Unlike the modern-day tendency to limit the term ‘mystical’ to a substitute slim band of states of consciousness, James noticed that mystical studies encompass a huge and fluid spectrum of intellectual states. The class of mystical experience, according to James, is wider and more inclusive than religion. For instance, James might say that an uprush of creative perception is mystical, and that sensing a presence in a room is mystical, and that a country of altered consciousness brought on by way of capsules is also mystical, however, none of these reports could be visible by way of James as brazenly nonsecular. Conversely, he might say that very mild and diffuse nonsecular reviews, such as feelings of consolation, protection, or an increased understanding of scripture, are non-secular if the individual attributes these experiences to the impact of a trans-natural source, but they could no longer be termed as mystical by James.
However, those two essentially separate categories, at times, can and do intersect; they do so in the class of religious mysticism, an exceedingly potent subset of spiritual stories that James claims are at the root and center of spiritual experience. Therefore, while not all mystical experiences can be called nonsecular, and not all religious experiences can be considered mystical, all-powerful nonsecular studies are mystical for James.
Contrary to his detailed discussion of the 4 marks of mystical experiences being used as a definition, near the research of James’s paintings on mysticism gives us an implicit definition of mystical experience.
First, every mystical experience, in James’s sense of the term, must be experiential. That is, mystical reviews are first-hand events that are seen and felt.

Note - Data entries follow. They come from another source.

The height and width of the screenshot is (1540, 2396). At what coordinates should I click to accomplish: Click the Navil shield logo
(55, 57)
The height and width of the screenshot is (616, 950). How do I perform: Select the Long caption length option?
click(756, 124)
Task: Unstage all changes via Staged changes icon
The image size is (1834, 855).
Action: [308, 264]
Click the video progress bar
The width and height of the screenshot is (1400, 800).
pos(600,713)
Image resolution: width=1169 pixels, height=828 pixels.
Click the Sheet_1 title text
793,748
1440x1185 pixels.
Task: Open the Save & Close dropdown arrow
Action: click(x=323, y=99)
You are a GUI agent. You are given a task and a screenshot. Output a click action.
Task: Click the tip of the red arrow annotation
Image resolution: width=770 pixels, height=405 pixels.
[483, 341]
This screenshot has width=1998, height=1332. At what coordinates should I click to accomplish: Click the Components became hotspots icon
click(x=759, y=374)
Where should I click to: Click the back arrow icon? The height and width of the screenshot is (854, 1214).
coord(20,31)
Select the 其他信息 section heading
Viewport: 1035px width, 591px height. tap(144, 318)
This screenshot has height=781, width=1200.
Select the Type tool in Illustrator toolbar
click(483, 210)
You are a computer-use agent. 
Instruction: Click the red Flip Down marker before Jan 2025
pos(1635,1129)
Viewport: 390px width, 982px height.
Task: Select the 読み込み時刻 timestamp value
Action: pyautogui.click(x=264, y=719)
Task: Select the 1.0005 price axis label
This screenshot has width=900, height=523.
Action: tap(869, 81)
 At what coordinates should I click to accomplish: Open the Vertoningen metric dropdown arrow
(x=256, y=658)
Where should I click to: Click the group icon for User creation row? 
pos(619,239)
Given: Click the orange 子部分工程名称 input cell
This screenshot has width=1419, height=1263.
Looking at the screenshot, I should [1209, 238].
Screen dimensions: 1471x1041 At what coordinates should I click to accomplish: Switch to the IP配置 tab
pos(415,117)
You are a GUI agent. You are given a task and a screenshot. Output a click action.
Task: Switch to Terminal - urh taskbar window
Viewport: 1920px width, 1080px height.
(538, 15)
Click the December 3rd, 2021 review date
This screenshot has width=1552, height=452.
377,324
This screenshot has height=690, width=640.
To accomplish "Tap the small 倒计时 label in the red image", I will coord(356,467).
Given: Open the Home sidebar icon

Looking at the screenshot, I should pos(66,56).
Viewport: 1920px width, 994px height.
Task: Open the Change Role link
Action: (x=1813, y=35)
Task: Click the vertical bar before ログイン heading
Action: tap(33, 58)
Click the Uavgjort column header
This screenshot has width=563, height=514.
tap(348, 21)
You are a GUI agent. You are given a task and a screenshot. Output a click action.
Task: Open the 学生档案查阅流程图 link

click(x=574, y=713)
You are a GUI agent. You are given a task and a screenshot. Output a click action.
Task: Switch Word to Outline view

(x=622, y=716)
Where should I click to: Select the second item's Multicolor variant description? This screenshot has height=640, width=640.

Second, mystical stories are also powerful. An experience is mystical if it is intensively felt and profoundly significant.
Third, these experiences should also be transformative.
Finally, mystical reviews for James involve interpreted contacts with trans-natural realities.
James is not a reductionist. Even although he does recognize the complicated ways in which our bodies, minds, and cultural backgrounds have an impact on the very last makeup of each mystical experience, he also insists that mystical reviews are more than just an amalgam of physiological, psychological, or sociological factors. For James, mystical reports are critical sources of information on the existence of geographical regions of reality or dimensions of awareness that exceed our normal natural reality or our usual waking cognizance. The lifestyles of these unseen worlds aren’t always dogmatically affirmed by James, but he does sense that these studies are first-rate understood as a dynamic interaction of factors: a trans-natural source and a person’s interpretative framework. James claims that the phenomenology of these stories constantly shows an otherness within the experience, even if that otherness is thought of as a deeper level of one’s personal being.
For James, saintliness isn’t completely equated with mysticism. Instead, saintliness is the lasting transformation of a man or woman that is wrought by profound mystical experiences.
James stresses that mystical states of focus have the power to shape our belief-structures as they seem to provide direct, unimpeachable insights into reality which appear to be more reliable than those given to the mystic by using senses. A mystical experience feels real, even long after the revel in itself has disappeared.
Therefore, James himself, over the route of his career, slowly became greatly open-minded as to which reports are real and which aren’t. For instance, even though James, over time, from not willing to accept the claim that non-sensory mystical studies can deliver with them an experience of truth that is just as shiny and convincing as experience studies, has changed his thinking several years later.